Could you reproduce the lines below from the one with "Sell (215, 1706)" through the one with "[Facebook] (142, 2028)"? Keep both ends and add nothing.

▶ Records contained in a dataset

——————

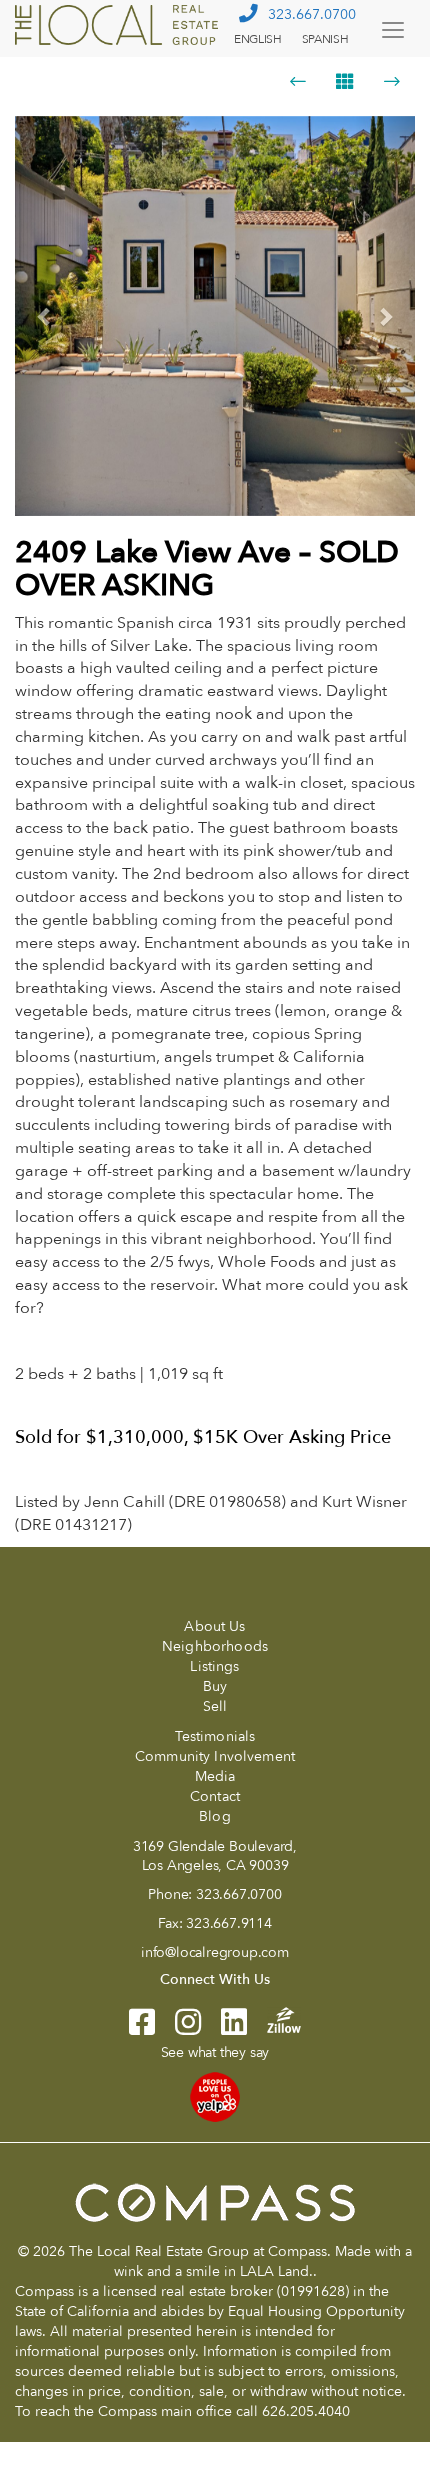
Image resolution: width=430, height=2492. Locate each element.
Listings (214, 1666)
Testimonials (215, 1736)
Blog (215, 1816)
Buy (215, 1686)
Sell (215, 1706)
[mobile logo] (119, 25)
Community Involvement (215, 1756)
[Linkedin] (224, 2028)
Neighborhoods (215, 1646)
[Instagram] (178, 2028)
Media (215, 1776)
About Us (214, 1626)
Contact (215, 1796)
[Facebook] (142, 2028)
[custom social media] (274, 2018)
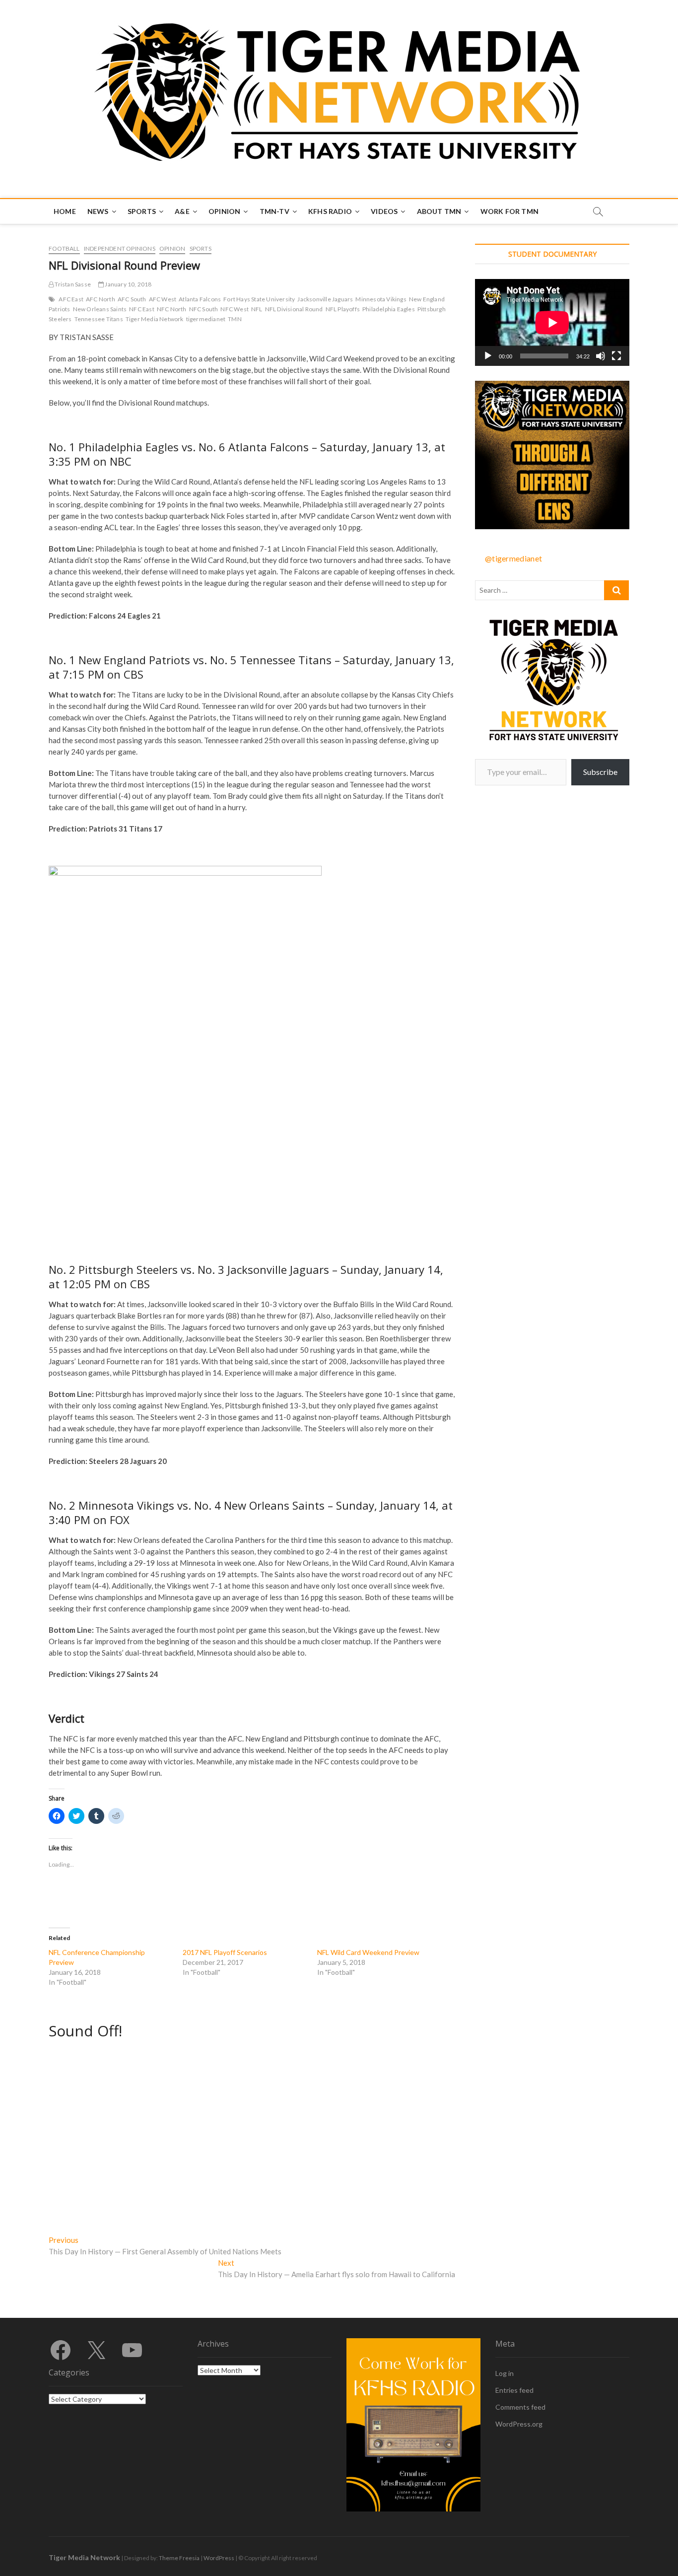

——————

▶ COMPLETED TASK
Sell (215, 1706)
[mobile logo] (119, 25)
Community Involvement (215, 1756)
[Linkedin] (224, 2028)
Neighborhoods (215, 1646)
[Instagram] (178, 2028)
Media (215, 1776)
About Us (214, 1626)
Contact (215, 1796)
[Facebook] (142, 2028)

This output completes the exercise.